Is that really what we've been working towards?  She can just fashion the McGuffin Blade and everything's peachy?  Illyana herself notes that if she'd worked that out sooner it would have saved a whole lot of bother, and as usual, this blog holds to the priciple that if your own characters are complaining they've wasted their time, you've messed up somewhere along the line.

It doesn't help that in addition to gaining her weapon, Illyana's realisation just suddenly turns her disks back on.  Yes, there were suggestions last issue that Belasco may have ended up with a pupil rather more popular with the Gods than he himself is, but that can't do the heavy lifting needed here.  Basically, after an issue of Storm counselling non-violence as regards Belasco, an issue of Cat demonstrating the folly of violence against Belasco, and an issue in which Illyana learns violence against Belasco is not only ineffective but counter-productive, the ultimate solution turns out to be: violence against Belasco?

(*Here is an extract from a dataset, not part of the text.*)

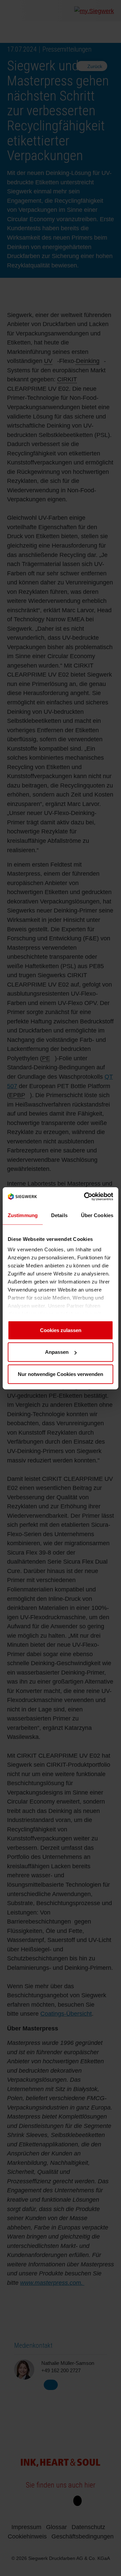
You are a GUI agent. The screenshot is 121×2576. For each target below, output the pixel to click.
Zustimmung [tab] (23, 1215)
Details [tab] (59, 1215)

That said, the strands do tie together, as I've said, so long as you see Illyana's triumph coming not from what she accepts from each teacher's approach, but in what she rejects.  She refuses the passive role Storm played, but also refuses Cat's approach of thoughtless, headstrong violence.  When she finally fights Belasco, the kindest reading of this book is that this balance is what allows her to win out.  The rather less kind reading would just have it that she wins because she's more powerful and the Chaos Gods would rather see her in charge than Belasco, but on this occasion let's try and stay positive.  The same problem rears its head when Illyana refuses to kill Belasco and take his place; is she denying the Gods because she's rejecting Belasco's philosophy that what one wants and what is best for you are the same thing?  Or because she got to see what trying to do Belasco in got Storm years before: i.e. less than nothing.

Like I say, I'm trying to stay positive.  A story that can be reasonably read two ways is no bad thing, even when the duality seems more plausibly due to lack of thought than intentional ambiguity.  Looked upon favourably, this series ends up doing it's job; filling in the gap with a story that works on its own terms.

It just doesn't do anything at all beyond that.  Illyana defeats the bad guy, refuses to kill him, and goes home.  All boxes ticked, all questions answered.  Events happened, and no more needs to be said.

I still say that's a damn shame.

Clues

This one's a little confusing; Illyana states that she has no idea how long she spends banished from Belasco's citadel, but later says she's been away from Earth for seven years, which means her exile had to have lasted two years. How she comes to that conclusion isn't explained.

It snows during Illyana's recitation of her story, which apparently isn't unheard of mid-May in upstate New York.

Date

Sunday 13th May, 1984.

X-Date

X+6Y+73.

Contemporary Events



Standout Line

"I made the supreme effort... and Ororo's tree, the supreme sacrifice."

Holy lizardballs, Illyana.  Keep some perspective.  Captain Oates made the supreme sacrifice.  Ororo's tree just fell down after a while.